● **WORK ITEM**:
Write out exactly the lines below from the one containing "You are a computer-use" to the last, both ends kept, and nothing more; skip all pictures.
DATA FOR THE TASK section start
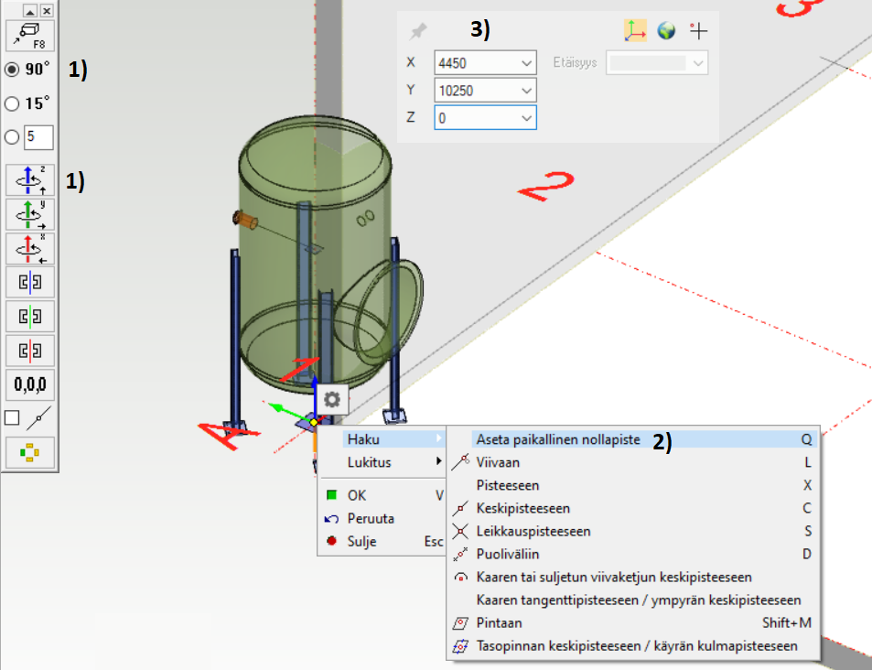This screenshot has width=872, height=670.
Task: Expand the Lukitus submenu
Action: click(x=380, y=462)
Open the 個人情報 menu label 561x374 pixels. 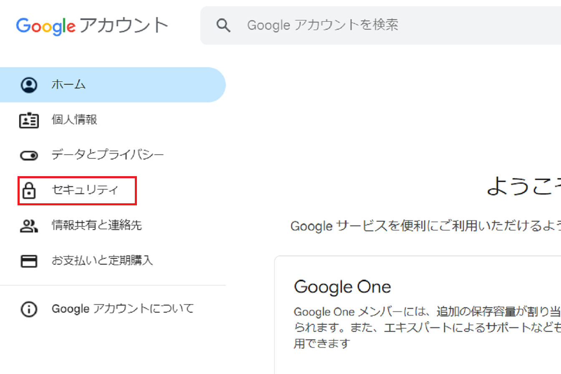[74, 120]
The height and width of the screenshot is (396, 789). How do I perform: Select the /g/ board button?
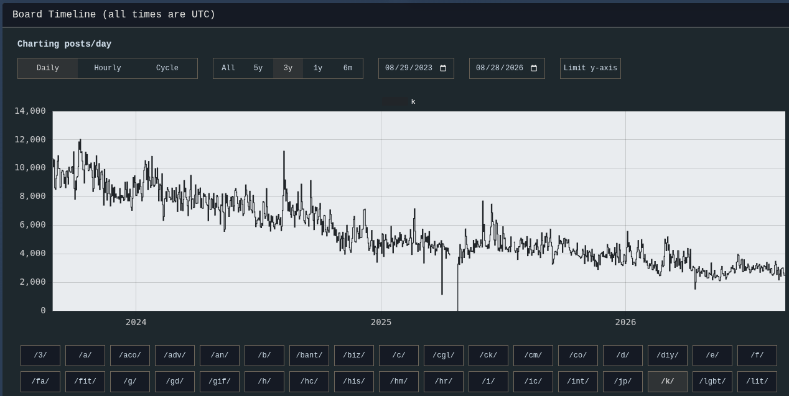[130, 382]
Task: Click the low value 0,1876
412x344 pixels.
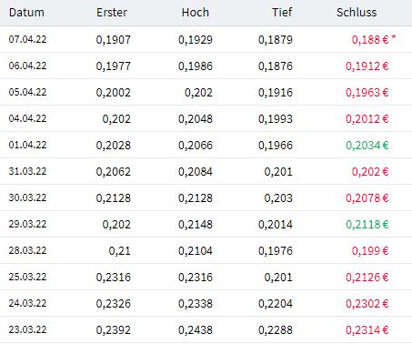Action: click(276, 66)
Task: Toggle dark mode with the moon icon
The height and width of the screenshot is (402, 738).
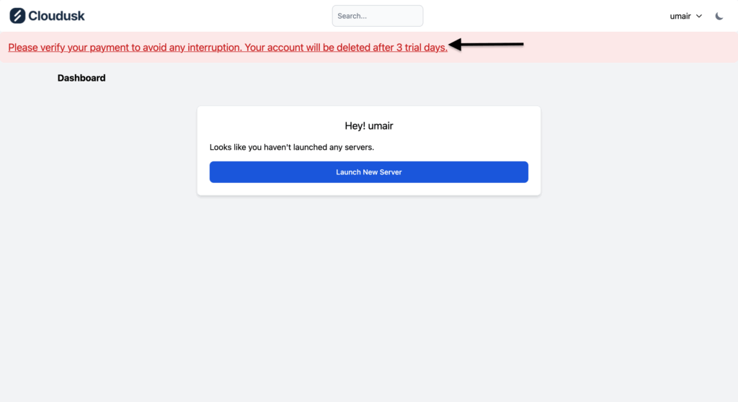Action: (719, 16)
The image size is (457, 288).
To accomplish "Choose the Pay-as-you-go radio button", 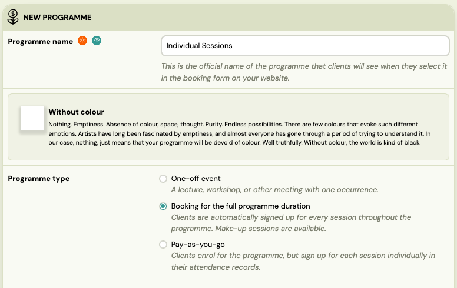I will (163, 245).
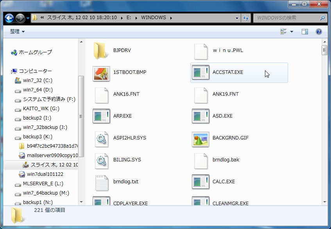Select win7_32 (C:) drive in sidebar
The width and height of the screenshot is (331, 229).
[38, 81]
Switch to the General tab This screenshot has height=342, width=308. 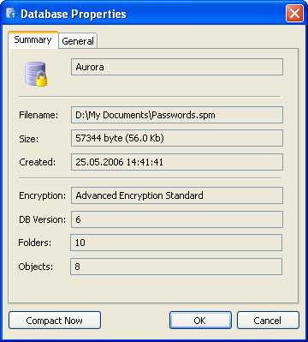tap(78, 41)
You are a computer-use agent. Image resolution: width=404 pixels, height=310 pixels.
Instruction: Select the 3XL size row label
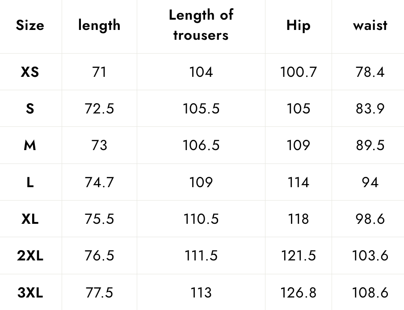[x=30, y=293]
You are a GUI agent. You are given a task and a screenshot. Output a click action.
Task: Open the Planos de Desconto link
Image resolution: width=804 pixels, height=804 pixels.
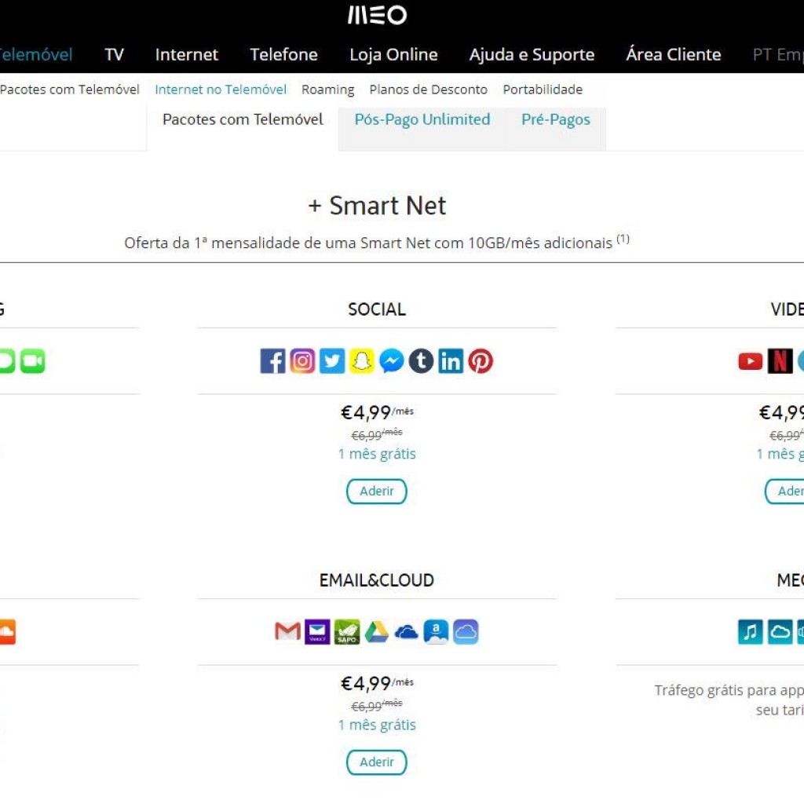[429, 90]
DATA FOR THE TASK section end
● **SOLUTION**:
You are a computer-use agent. Image resolution: width=404 pixels, height=310 pixels.
Instruction: Select the 3XL size row label
[x=30, y=293]
You are a GUI agent. You are given a task and a screenshot. Output a click action.
Task: Open the Planos de Desconto link
Image resolution: width=804 pixels, height=804 pixels.
[429, 90]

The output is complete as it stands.